# Longitudinal DIS Structure functions

• I
Gold Member
DIS observables can be expressed in terms of structure functions F1, F2 and FL. There exists the relation ##F_L = F_2 - 2xF_1##.

We can write $$F_L = \sum_a x \int_x^1 \frac{dy}{y} C_{a,L}(y,Q) f_a (\frac{x}{y},Q)$$ and similarly for ##F_1## and ##F_2##:

$$F_1 = \sum_a x \int_x^1 \frac{dy}{y} C_{a,1}(y,Q) f_a (\frac{x}{y},Q)$$

$$F_2 = \sum_a x \int_x^1 \frac{dy}{y} C_{a,2}(y,Q) f_a (\frac{x}{y},Q)$$

Then ##F_L = F_2 - 2xF_1## means that also

$$F_L = \sum_a x \int_x^1 \frac{dy}{y} \left( C_{a,2}(y,Q) - 2x C_{a,1}(y,Q) \right) f_a (\frac{x}{y},Q).$$

Comparing this with above eqn for ##F_L## means that ##C_{a,L}## is not just a function of y and Q. Is it possible to extract the longitudinal coefficient function for ##F_L## from knowledge of the coefficient function for ##F_1## and ##F_2##?

MathematicalPhysicist
Gold Member
As far as I can tell it really depends on what the function f_a's and constants C_{a,i}'s are, to tell if C_{a,L} depends on x.

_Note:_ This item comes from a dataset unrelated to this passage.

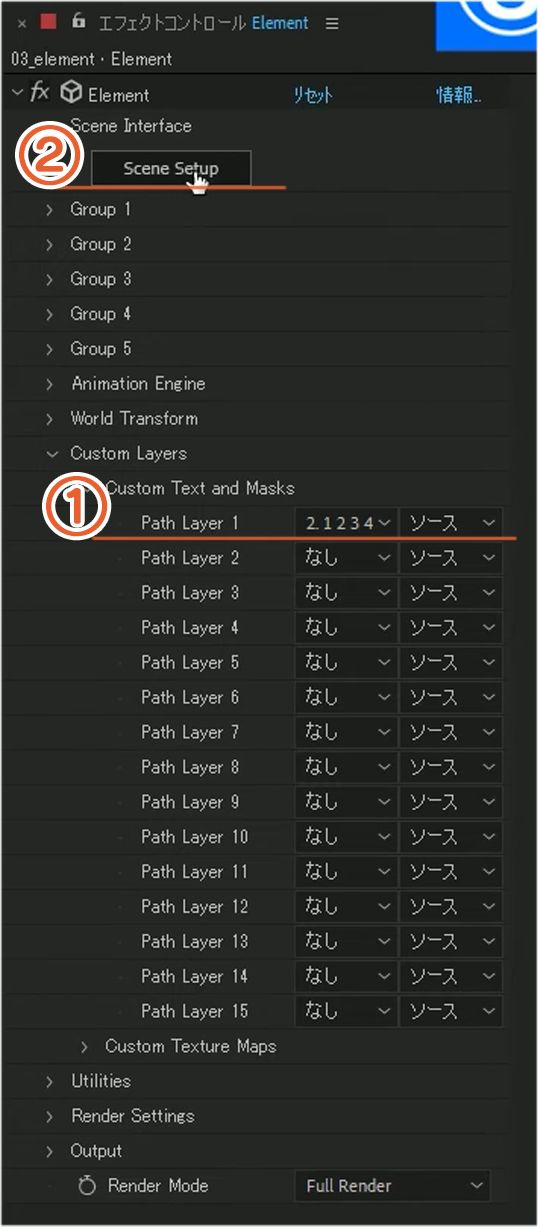Toggle the panel lock icon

DIS observables can be expressed in terms of structure functions F1, F2 and FL. There exists the relation ##F_L = F_2 - 2xF_1##.

We can write $$F_L = \sum_a x \int_x^1 \frac{dy}{y} C_{a,L}(y,Q) f_a (\frac{x}{y},Q)$$ and similarly for ##F_1## and ##F_2##:

$$F_1 = \sum_a x \int_x^1 \frac{dy}{y} C_{a,1}(y,Q) f_a (\frac{x}{y},Q)$$

$$F_2 = \sum_a x \int_x^1 \frac{dy}{y} C_{a,2}(y,Q) f_a (\frac{x}{y},Q)$$

Then ##F_L = F_2 - 2xF_1## means that also

$$F_L = \sum_a x \int_x^1 \frac{dy}{y} \left( C_{a,2}(y,Q) - 2x C_{a,1}(y,Q) \right) f_a (\frac{x}{y},Q).$$

Comparing this with above eqn for ##F_L## means that ##C_{a,L}## is not just a function of y and Q. Is it possible to extract the longitudinal coefficient function for ##F_L## from knowledge of the coefficient function for ##F_1## and ##F_2##?
You write the relation for ##C_L## there, which depends also on the hadronic variable ##x## (in addition to ##y## and ##Q^2##).